It’s there already, sizzling between us while we stand together in this relatively confined space. It’s hard to look into her eyes, but I’m not going to let her see that she kept me up half the night.
One corner of her mouth turns up. “You can call me Vivienne.”
The sound of her voice, softening like that, makes my chest go tight, and I can’t keep up the pretense. “I don’t know, Ms. Davis. We’ve been through this before, and it didn’t turn out very well.”
She bites her lip. “I know. I was hoping—” The elevator starts moving downward, and she steps farther in and turns to face the doors. We’re shoulder to shoulder for a moment, and then she turns to face me, green eyes locked on mine. “I was hoping to run into you.”
The sentence comes out in a rush, like she’s been holding it in for a long time. Maybe she has.
“What for?”
I can’t look away from her. I don’t want to look away from her.
“I wanted to apologize.”
“You don’t owe me an apology, Ms. Davis.”
She flinches, only a little, but I see it. “Please,” she says quietly, and there’s something there in her voice, something open and honest. “Call me Vivienne.”
“Vivienne, don’t do anything that makes you uncomfortable. Clearly, something I did last night made you uncomfortable.” I clear my throat, not dropping her gaze. “And it was wrong. It was inappropriate, unprofessional, and—”
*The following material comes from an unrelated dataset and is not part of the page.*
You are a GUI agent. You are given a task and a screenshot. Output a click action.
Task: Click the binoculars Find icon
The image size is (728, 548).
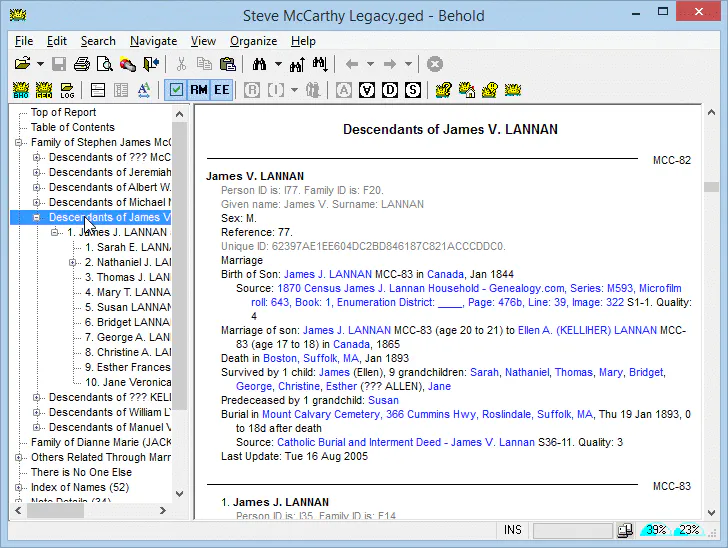[x=260, y=64]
“It wasn’t wrong.” She breaks in so suddenly that I’m taken aback. Her cheeks are still pink, flushed, and she’s clutching the folder to her chest. “It’s not wrong to—feel attracted to someone.” Her eyes are on the floor indicator, which is ticking steadily down to the lobby. “I’m sorry I reacted that way. Something you said—it reminded me that I’m supposed to be professional, I work for you, and—”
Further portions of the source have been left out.